What lines of the data hold the string "image"? Copy them all.

━━ MATERIAL SHOWN ━━

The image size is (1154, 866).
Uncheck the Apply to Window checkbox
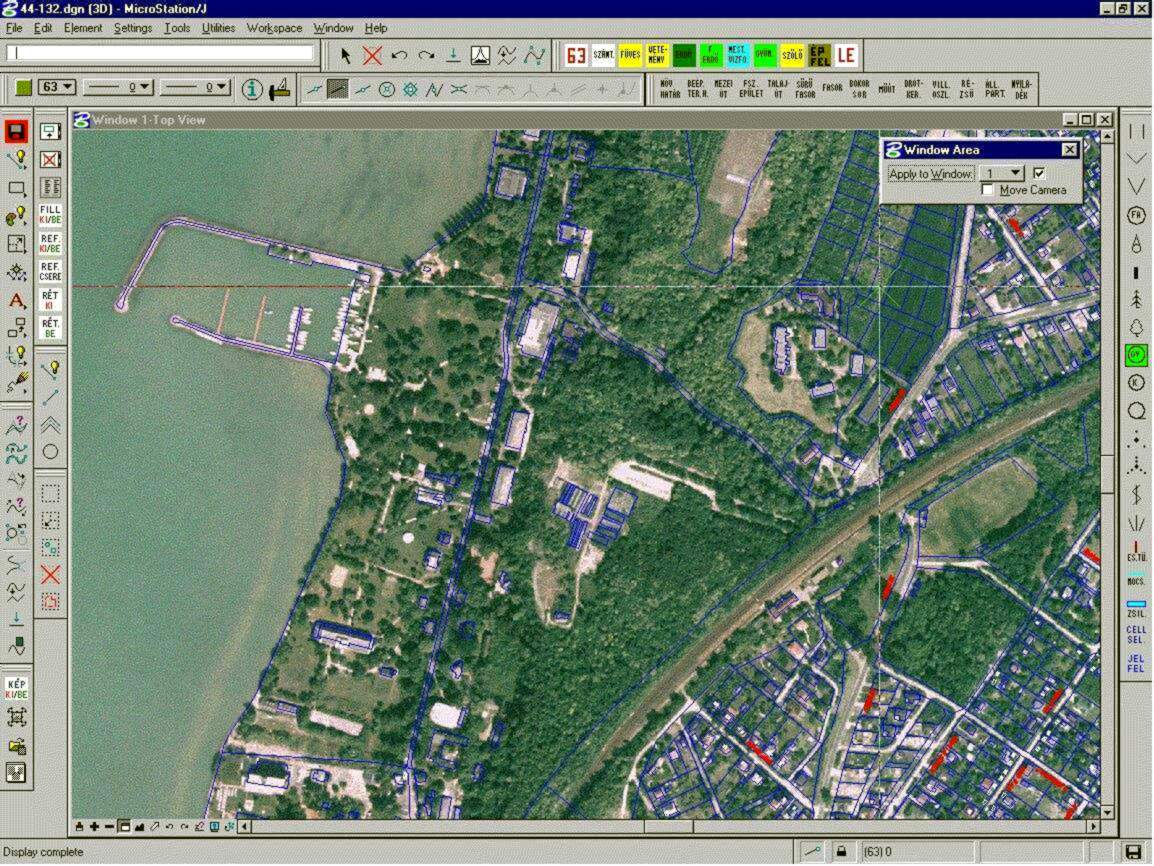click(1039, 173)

━━━
━━ MATERIAL SHOWN ━━

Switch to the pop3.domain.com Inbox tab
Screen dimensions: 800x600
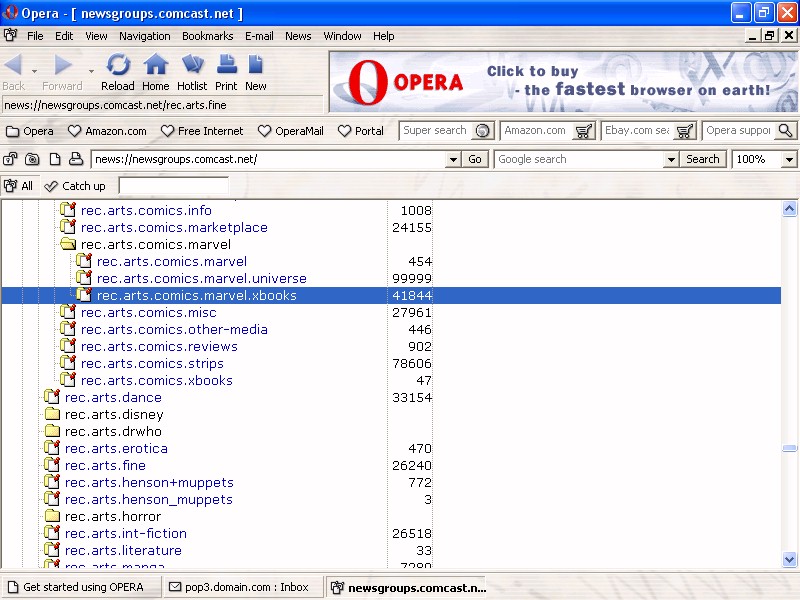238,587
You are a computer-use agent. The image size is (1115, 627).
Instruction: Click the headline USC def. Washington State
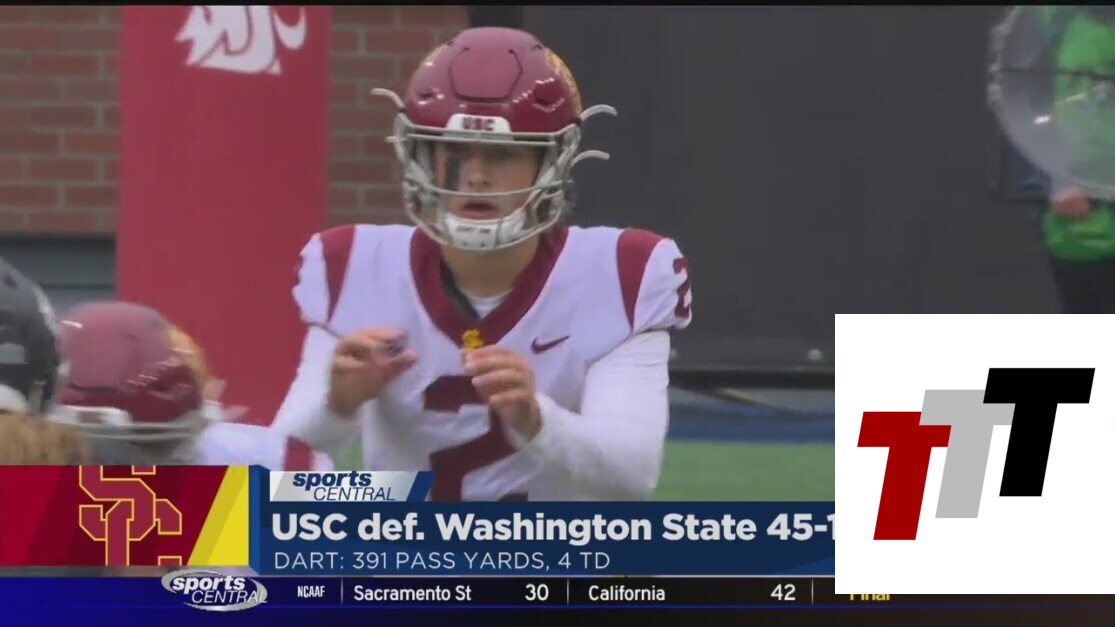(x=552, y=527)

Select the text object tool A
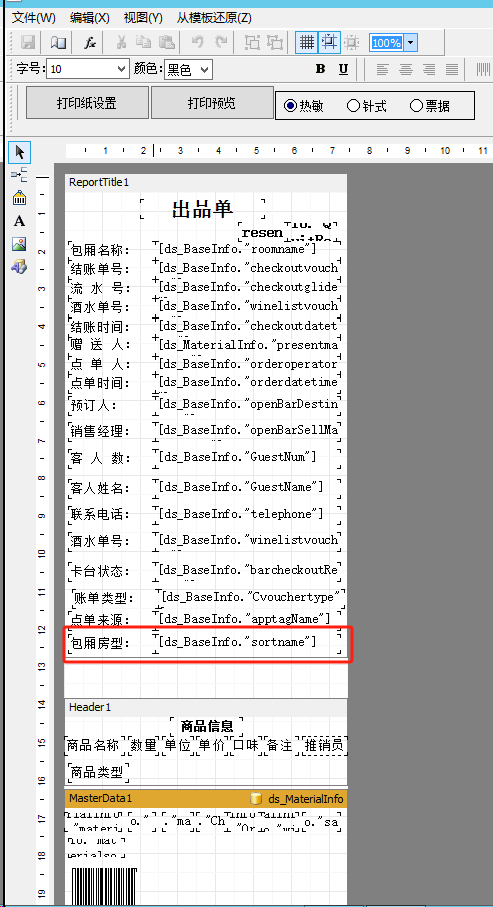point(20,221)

━━━
━━ MATERIAL SHOWN ━━

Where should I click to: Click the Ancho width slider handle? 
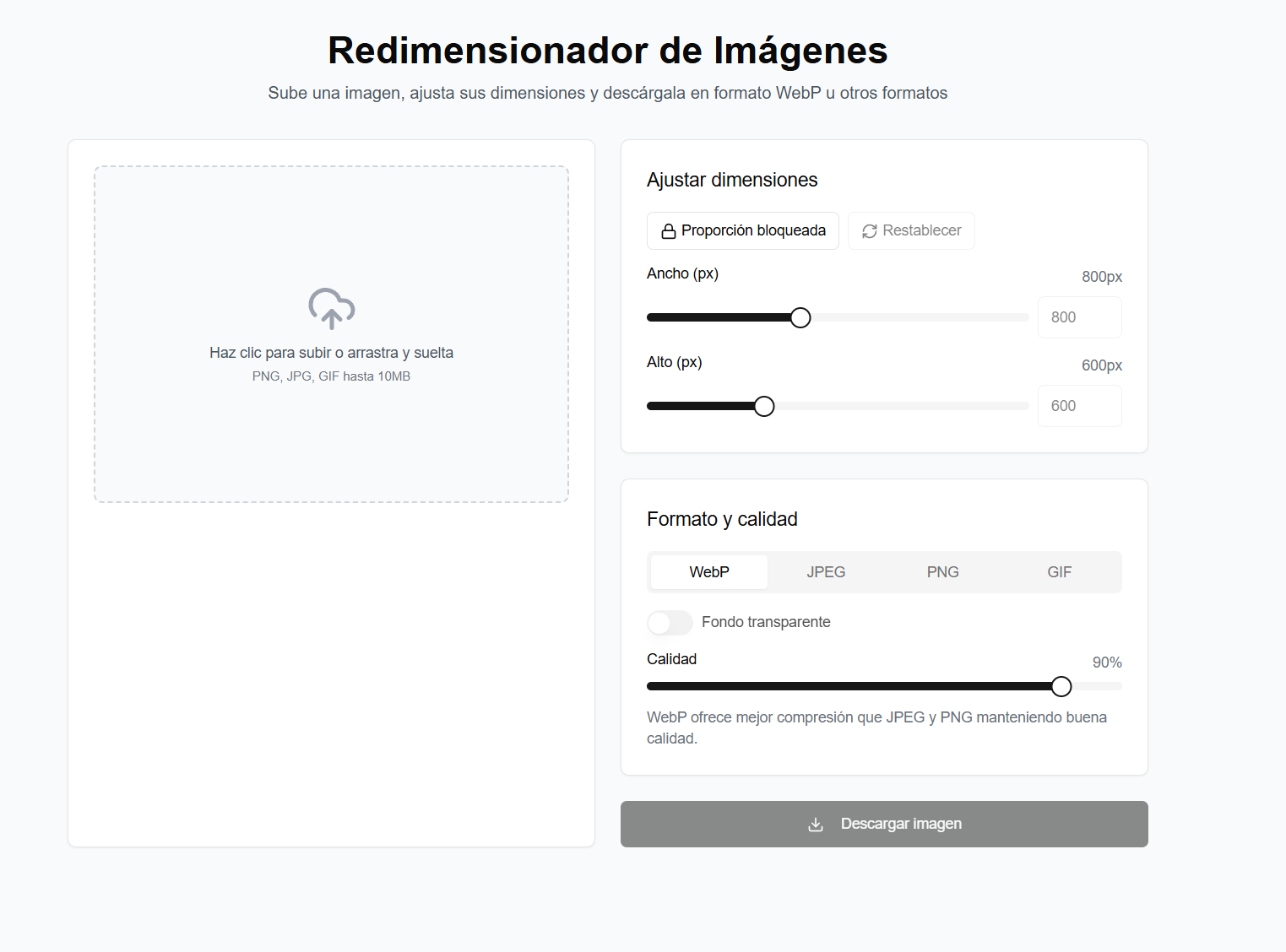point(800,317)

━━━

» RESPONSE:
The image size is (1154, 866).
You are a computer-use agent. The image size is (1115, 627).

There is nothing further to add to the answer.